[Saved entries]
*-*-*
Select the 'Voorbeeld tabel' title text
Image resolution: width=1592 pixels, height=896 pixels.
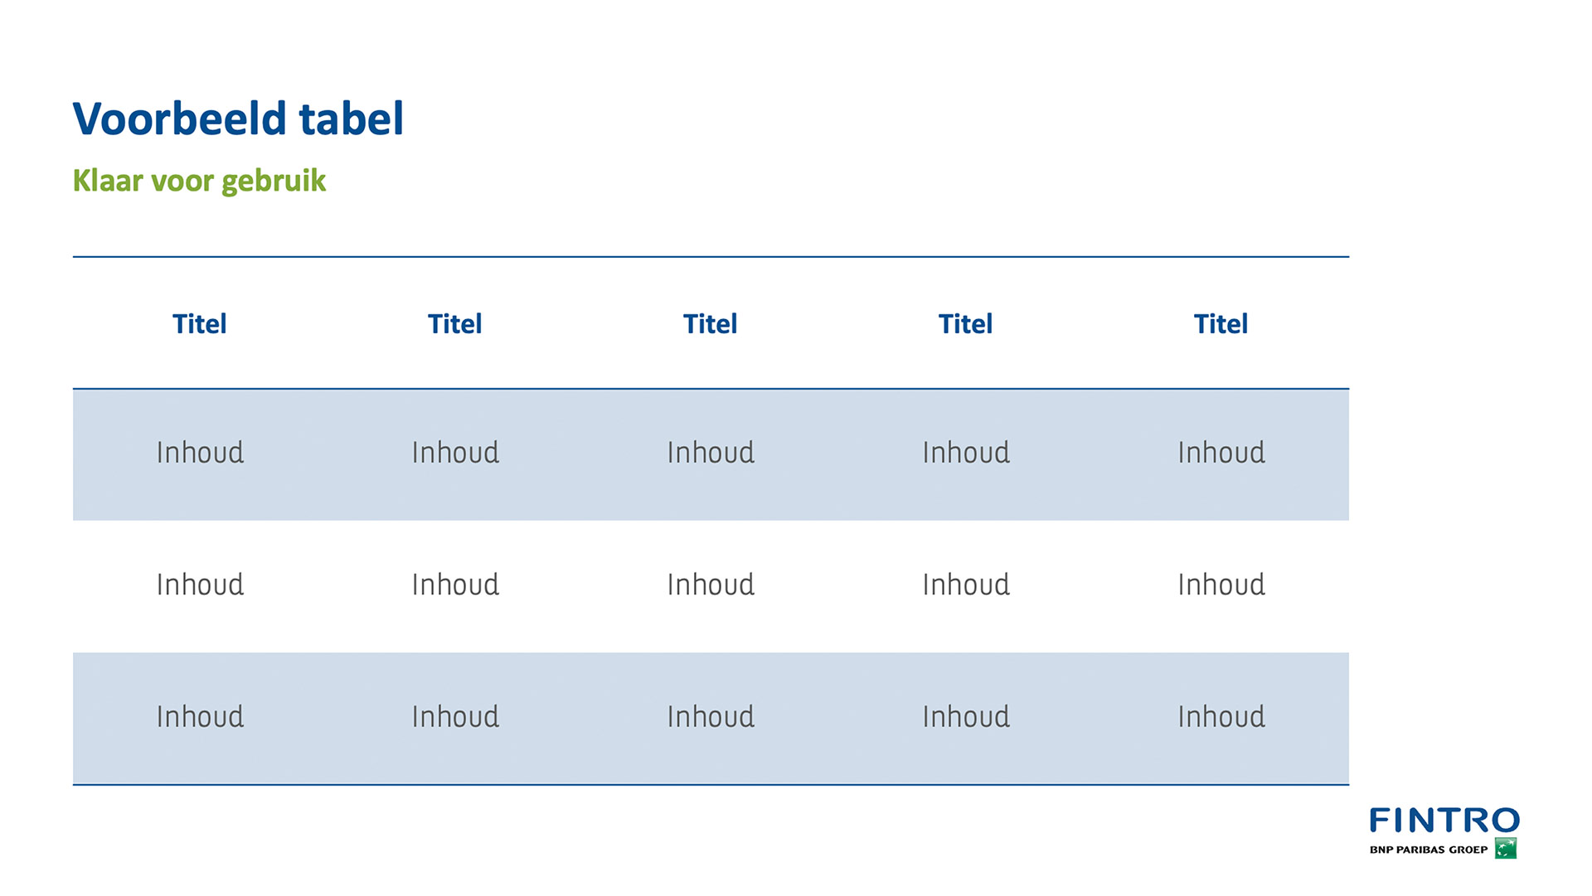click(238, 119)
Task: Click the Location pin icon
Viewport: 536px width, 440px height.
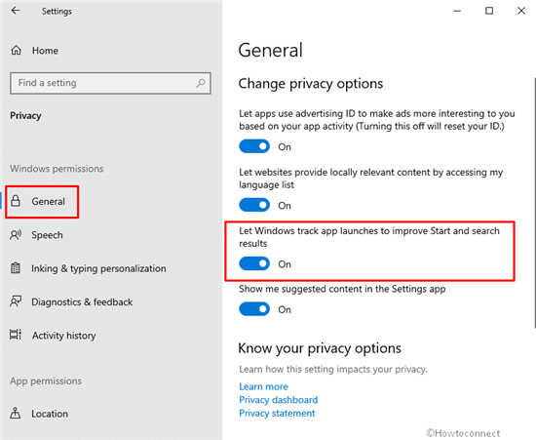Action: tap(15, 413)
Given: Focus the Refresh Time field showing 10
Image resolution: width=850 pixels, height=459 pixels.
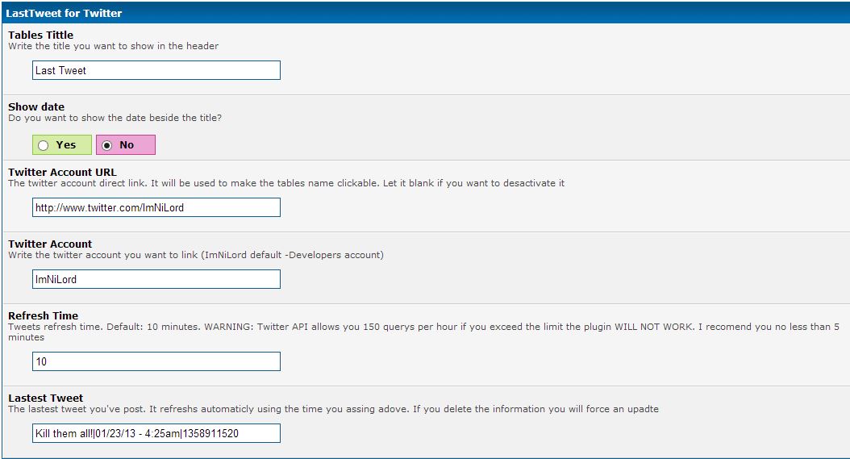Looking at the screenshot, I should point(156,361).
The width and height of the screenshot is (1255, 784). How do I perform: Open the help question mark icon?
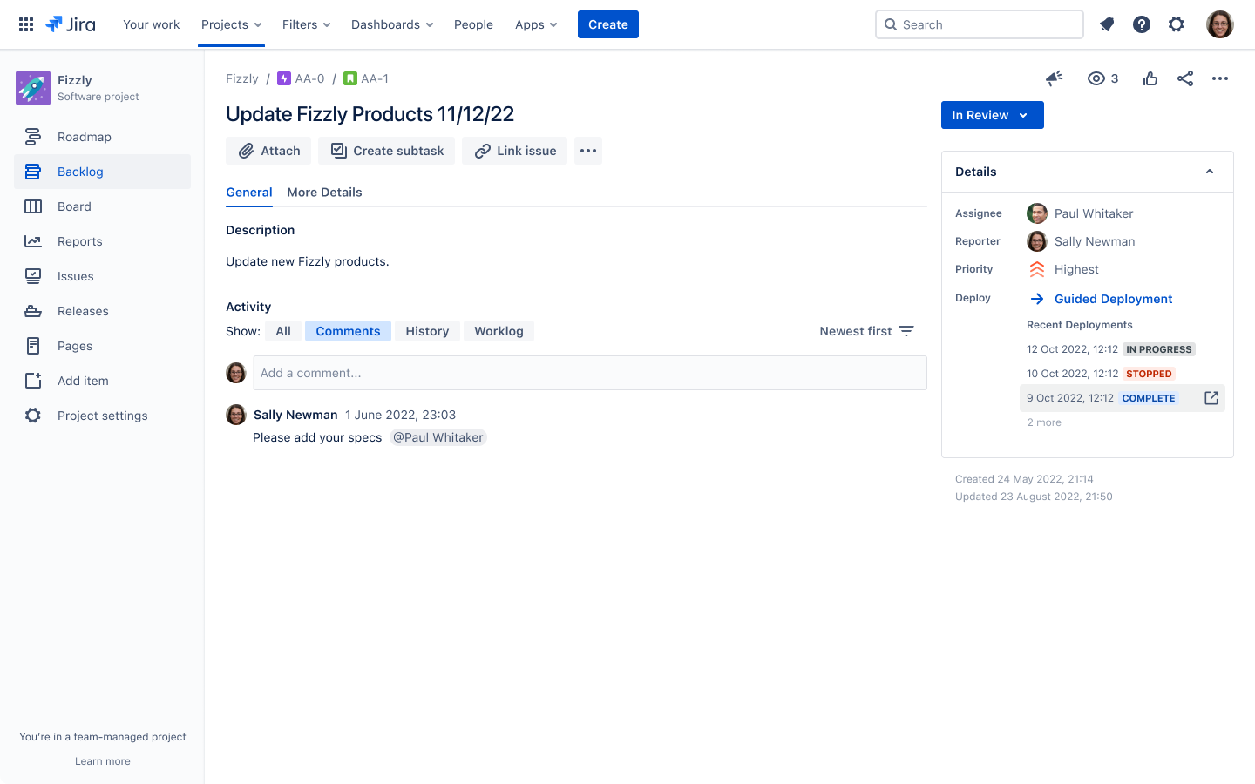(x=1142, y=24)
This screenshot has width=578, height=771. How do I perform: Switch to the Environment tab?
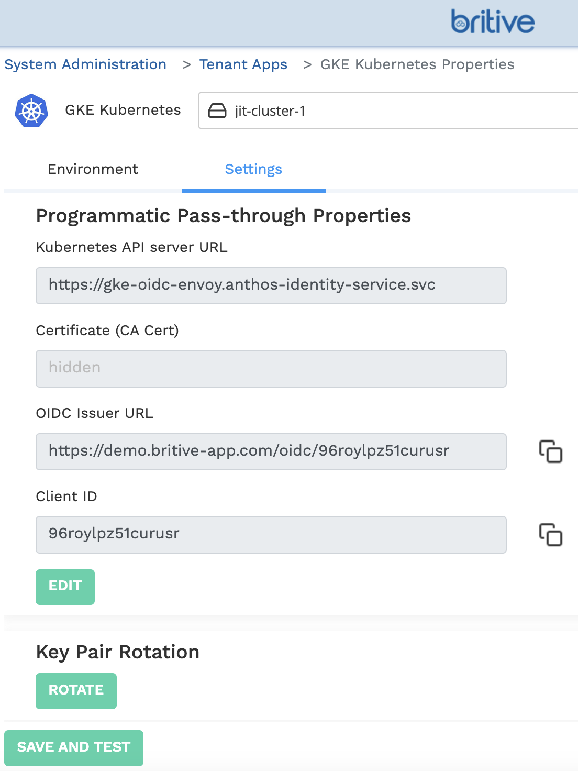[x=93, y=169]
*-*-*
Keep the pictures out while you retype all of the data above exactly as it appears.

Select the 'Voorbeeld tabel' title text
Image resolution: width=1592 pixels, height=896 pixels.
click(238, 119)
Task: Click the Location pin icon
Viewport: 536px width, 440px height.
Action: tap(15, 413)
Given: Focus the Refresh Time field showing 10
Image resolution: width=850 pixels, height=459 pixels.
Looking at the screenshot, I should point(156,361).
The width and height of the screenshot is (1255, 784). How do I perform: Open the help question mark icon?
(x=1142, y=24)
This screenshot has width=578, height=771. How do I perform: Switch to the Environment tab?
[x=93, y=169]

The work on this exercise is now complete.